Let $P(x) = X^5 - p \in \mathbb{Q}[X]$, where $p$ is prime. Find a Splitting field $L$ of $P$, five subfields of $L$ and the factoration of $P$ in that fields.

Now, let $\epsilon = e^{2i\pi/5}$, of course $L=\mathbb{Q}(\sqrt[5]{p},\epsilon)$ and the subfields may be $\mathbb{Q}_i(\epsilon^i \cdot \sqrt[5]{p})$, for $i=0,1,2,3,4$.
I'm stuck on the factorization, for instance, if $i=0$ then in $\mathbb{Q}_{0}(\sqrt[5]{p})$ we can write $$P(x) = (x - \sqrt[5]{p})(x^4 + x^3(\sqrt[5]{p}) + x^2 (\sqrt[5]{p})^2 + x(\sqrt[5]{p})^3 + (\sqrt[5]{p})^4)$$
My question is:
Is $x^4 + x^3(\sqrt[5]{p}) + x^2 (\sqrt[5]{p})^2 + x(\sqrt[5]{p})^3 + (\sqrt[5]{p})^4$ irreductible over $\mathbb{Q}_0(\sqrt[5]{p})$??
I've tried to solve a system or thinking in Binomial Theorem, but well... I'm here.

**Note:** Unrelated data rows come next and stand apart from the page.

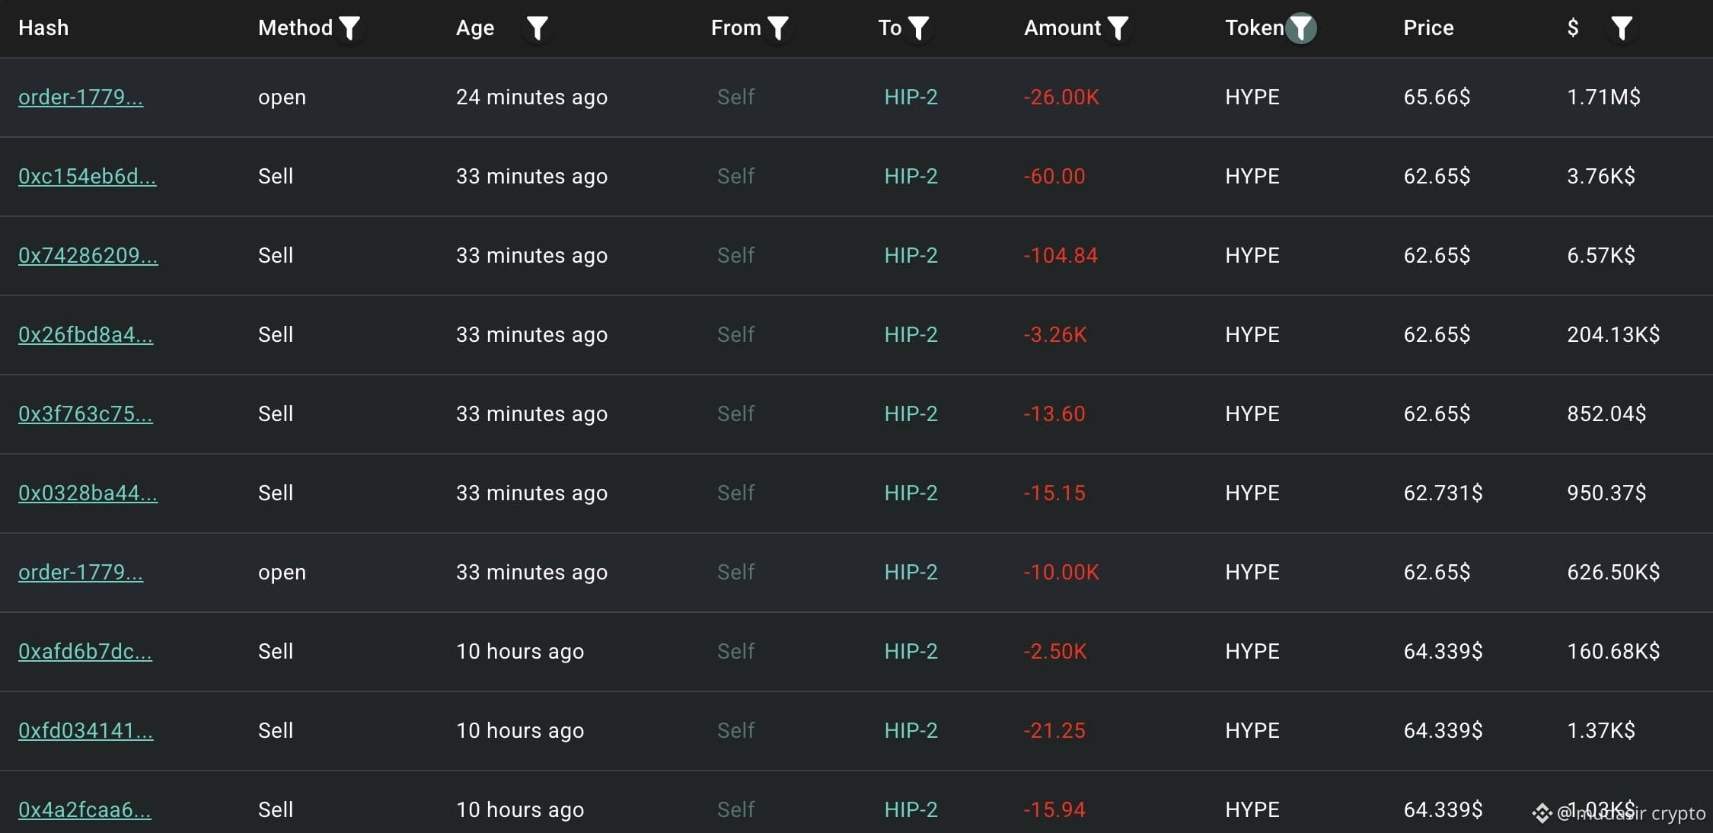Click the Hash column header

click(43, 28)
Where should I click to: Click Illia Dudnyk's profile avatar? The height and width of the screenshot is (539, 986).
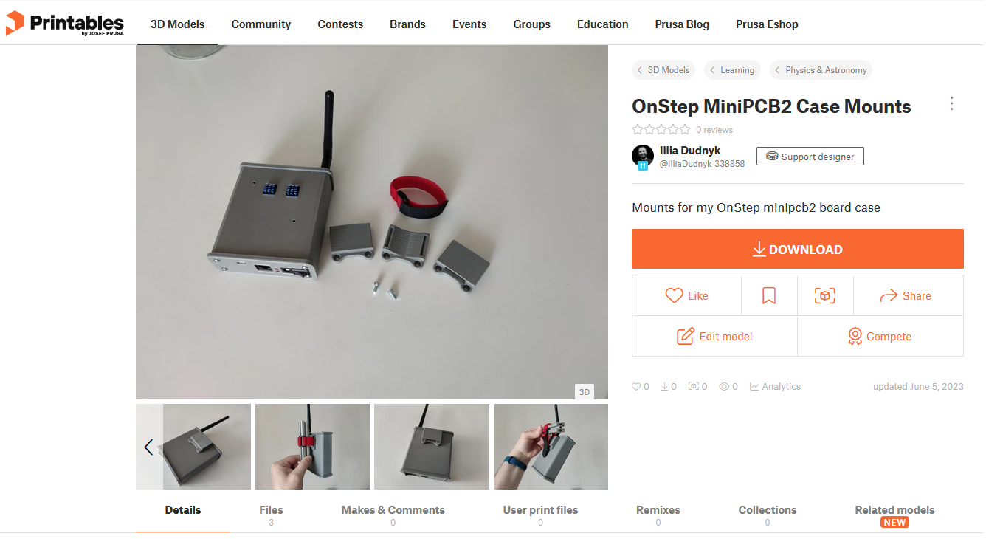click(x=643, y=156)
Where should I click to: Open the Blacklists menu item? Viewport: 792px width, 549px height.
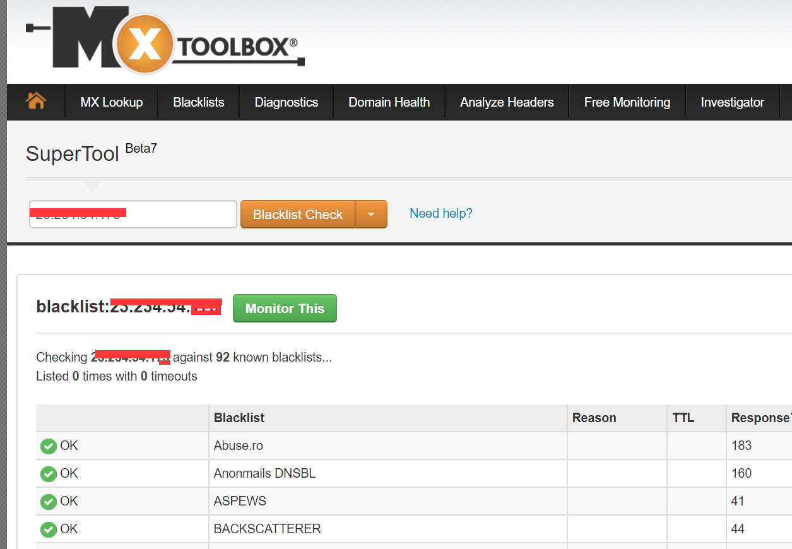199,102
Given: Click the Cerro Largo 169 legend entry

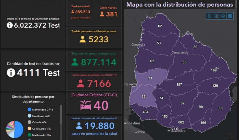Looking at the screenshot, I should click(x=42, y=129).
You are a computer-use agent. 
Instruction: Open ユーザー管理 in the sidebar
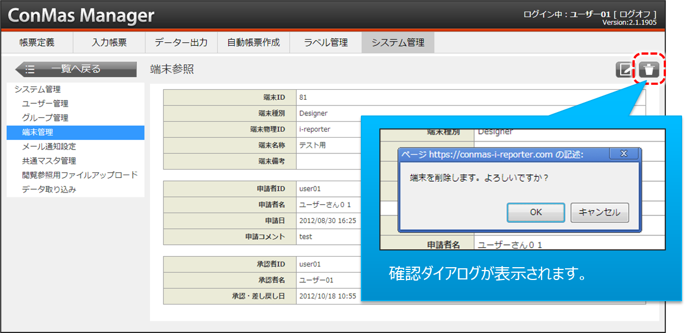coord(45,104)
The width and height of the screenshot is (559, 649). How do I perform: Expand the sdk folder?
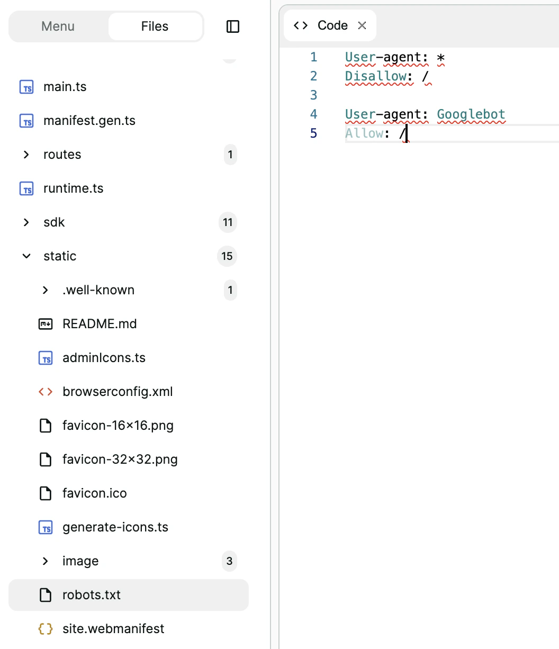[x=26, y=222]
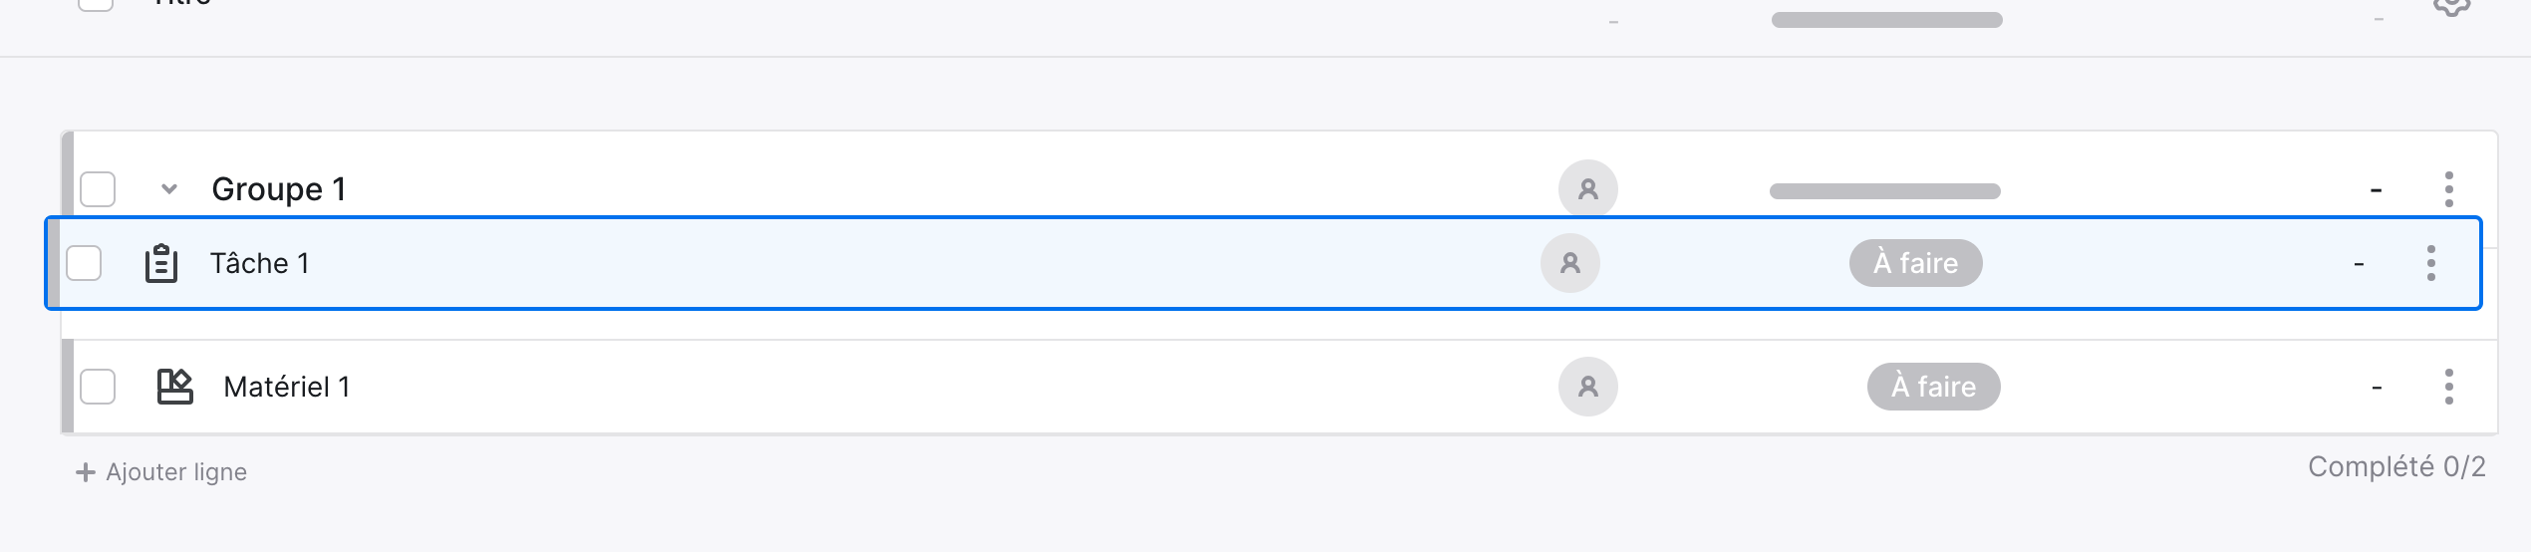
Task: Click the dash value in Tâche 1 row
Action: pyautogui.click(x=2359, y=264)
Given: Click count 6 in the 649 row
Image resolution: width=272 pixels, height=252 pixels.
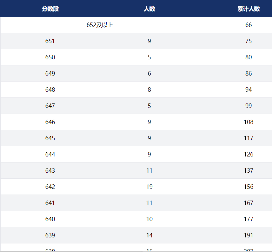Looking at the screenshot, I should tap(149, 73).
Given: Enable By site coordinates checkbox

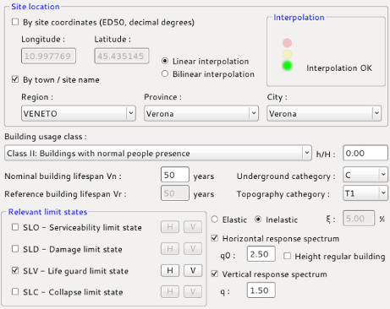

Can you give me a hint? Also, I need to find that in another four fields...
 A: As we have $x^4 + x^3(\sqrt[5]{p}) + x^2(\sqrt[5]{p})^2 + x(\sqrt[5]{p})^3 + (\sqrt[5]{p})^4 = (x-\sqrt[5]{p}\epsilon)(x-\sqrt[5]{p}\epsilon^2)(x-\sqrt[5]{p}\epsilon^3)(x-\sqrt[5]{p}\epsilon^4)$ implies if one of the linear reducible factor lies in $\mathbb{Q}(\sqrt[5]{p})$ then $5th$ primitive root of unity also lies in $\mathbb{Q}(\sqrt[5]{p})$ which is not true. Then we have only possibility left is degree 2 irreducible factors. As none of the $5th$ primitive roots of unity lies in $\mathbb{Q}(\sqrt[5]{p})$, so we can club the roots $\sqrt[5]{p}\epsilon$ and $\sqrt[5]{p}\epsilon^4$ together and see whether $x^2 - \sqrt[5]{p}(\epsilon + \epsilon^4)x + (\sqrt[5]{p})^2$  but $(\epsilon + \epsilon^4) \notin \mathbb{Q}(\sqrt[5]{p}) $ as if you adjoin $\epsilon + \epsilon^4$ in $\mathbb{Q}$ the resulting field have even dimension over $\mathbb{Q}$. So the polynomial $x^4 + x^3(\sqrt[5]{p}) + x^2(\sqrt[5]{p})^2 + x(\sqrt[5]{p})^3 + (\sqrt[5]{p})^4$ is irreducible over $\mathbb{Q}[\sqrt[5]{p}]$.